European regulators granted LivaNova CE mark approval for its Vagus Nerve Stimulation Therapy system, which is indicated for drug-resistant epilepsy treatment. The system includes a next-generation VNS therapy programming system and the company's SenTiva implantable generator.
The Chinese government plans to incentivize the import of foreign drugs, especially oncology drugs, by not taxing them and adding them to the formulary for Basic Medical Insurance. In a circular published earlier this month, the State Council said it also plans to improve access to high-quality generic drugs and pursue programs that will encourage the development of generic and innovative medicines.
The Trump administration's threat to impose tariffs on crude drugs that are manufactured in China will increase the price of medications for patients in the US, said industry analyst Shi Lichen. The China Chamber of Commerce for Import and Export of Medicines and Health Products said medicine and health products comprise 30% of the products the Trump administration is eyeing for additional tariffs.

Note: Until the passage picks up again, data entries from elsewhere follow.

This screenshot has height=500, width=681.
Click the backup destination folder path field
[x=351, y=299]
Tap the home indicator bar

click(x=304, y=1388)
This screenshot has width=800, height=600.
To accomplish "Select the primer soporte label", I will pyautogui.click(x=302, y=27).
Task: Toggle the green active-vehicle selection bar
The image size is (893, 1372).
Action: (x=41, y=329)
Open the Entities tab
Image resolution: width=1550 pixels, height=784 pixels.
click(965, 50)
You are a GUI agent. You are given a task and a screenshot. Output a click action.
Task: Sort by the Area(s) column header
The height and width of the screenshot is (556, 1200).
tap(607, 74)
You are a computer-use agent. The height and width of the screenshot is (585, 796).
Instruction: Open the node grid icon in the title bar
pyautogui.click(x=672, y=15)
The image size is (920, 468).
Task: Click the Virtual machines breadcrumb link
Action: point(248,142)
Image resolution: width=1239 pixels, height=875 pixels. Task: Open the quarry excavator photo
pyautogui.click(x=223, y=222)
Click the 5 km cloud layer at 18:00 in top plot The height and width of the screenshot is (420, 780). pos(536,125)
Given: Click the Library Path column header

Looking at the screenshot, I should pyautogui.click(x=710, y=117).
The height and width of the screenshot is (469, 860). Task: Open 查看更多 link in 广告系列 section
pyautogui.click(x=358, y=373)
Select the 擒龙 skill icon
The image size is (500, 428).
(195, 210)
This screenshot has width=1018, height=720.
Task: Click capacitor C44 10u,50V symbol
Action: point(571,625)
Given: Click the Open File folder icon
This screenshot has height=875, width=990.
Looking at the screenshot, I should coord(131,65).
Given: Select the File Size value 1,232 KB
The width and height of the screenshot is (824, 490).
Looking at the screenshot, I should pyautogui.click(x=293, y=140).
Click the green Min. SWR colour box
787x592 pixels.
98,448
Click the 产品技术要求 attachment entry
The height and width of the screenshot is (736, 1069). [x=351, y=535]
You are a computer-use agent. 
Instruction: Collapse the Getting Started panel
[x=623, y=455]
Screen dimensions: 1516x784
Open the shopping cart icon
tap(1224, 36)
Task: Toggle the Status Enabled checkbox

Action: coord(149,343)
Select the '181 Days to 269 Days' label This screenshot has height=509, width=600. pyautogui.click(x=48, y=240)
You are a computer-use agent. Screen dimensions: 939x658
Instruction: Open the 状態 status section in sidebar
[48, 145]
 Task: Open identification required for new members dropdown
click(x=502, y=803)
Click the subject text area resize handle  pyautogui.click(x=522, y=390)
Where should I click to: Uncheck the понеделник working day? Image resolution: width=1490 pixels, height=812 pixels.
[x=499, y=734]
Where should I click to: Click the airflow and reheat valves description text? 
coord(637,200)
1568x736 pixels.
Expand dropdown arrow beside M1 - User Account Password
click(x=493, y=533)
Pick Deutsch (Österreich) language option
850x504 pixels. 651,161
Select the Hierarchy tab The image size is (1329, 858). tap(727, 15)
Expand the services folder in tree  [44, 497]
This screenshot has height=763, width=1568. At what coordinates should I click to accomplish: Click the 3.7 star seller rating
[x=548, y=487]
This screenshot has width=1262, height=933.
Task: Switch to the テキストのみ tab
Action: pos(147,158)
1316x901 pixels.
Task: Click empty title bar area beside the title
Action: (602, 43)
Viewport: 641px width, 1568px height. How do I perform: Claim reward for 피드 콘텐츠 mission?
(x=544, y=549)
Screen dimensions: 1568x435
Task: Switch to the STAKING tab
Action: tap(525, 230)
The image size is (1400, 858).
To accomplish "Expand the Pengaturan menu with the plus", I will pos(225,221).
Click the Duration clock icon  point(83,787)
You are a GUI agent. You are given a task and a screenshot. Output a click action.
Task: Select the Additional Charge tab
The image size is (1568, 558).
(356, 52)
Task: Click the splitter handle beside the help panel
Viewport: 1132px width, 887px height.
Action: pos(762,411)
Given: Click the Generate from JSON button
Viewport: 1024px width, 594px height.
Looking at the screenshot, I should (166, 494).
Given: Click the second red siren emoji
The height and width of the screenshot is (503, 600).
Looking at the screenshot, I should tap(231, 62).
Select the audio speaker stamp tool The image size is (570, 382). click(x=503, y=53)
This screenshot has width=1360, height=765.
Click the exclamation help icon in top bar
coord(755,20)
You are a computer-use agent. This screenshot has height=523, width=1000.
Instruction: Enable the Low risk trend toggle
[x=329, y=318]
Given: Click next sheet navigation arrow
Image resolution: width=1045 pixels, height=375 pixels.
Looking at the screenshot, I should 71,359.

The FDA approved the use of Boehringer Ingelheim's Praxbind, or idarucizumab, to reverse the effects of the anticoagulant Pradaxa, or dabigatran etexilate mesylate, in patients experiencing life-threatening or uncontrolled bleeding, undergoing urgent procedures or are in need of emergency surgery. Praxbind is the first reversal agent approved for a novel oral anticoagulant.
Rigel Pharmaceuticals' Tavalisse, or fostamatinib, was approved by the FDA as a treatment for adult patients with chronic idiopathic thrombocytopenic purpura who did not respond to a previous treatment. The company anticipates launching the drug, which is also in a Phase II trial to autoimmune hemolytic anemia, in late May.
The FDA approved Shire's Vonvendi for use as a perioperative management of bleeding in adult patients with von Willebrand disease. The drug was previously approved as an on-demand treatment and to control bleeding episodes in adult patients with VWD.
Danish drug manufacturer Novo Nordisk is teaming up with the Red Cross to improve the treatment of chronic disease in conflict zones such as Syria and Yemen. Novo Nordisk has pledged a $3.58 million contribution and said it will supply the Red Cross with low-cost insulin, start projects aimed at combating diabetes and hypertension, and adapt production and ordering methods to further assist humanitarian organizations.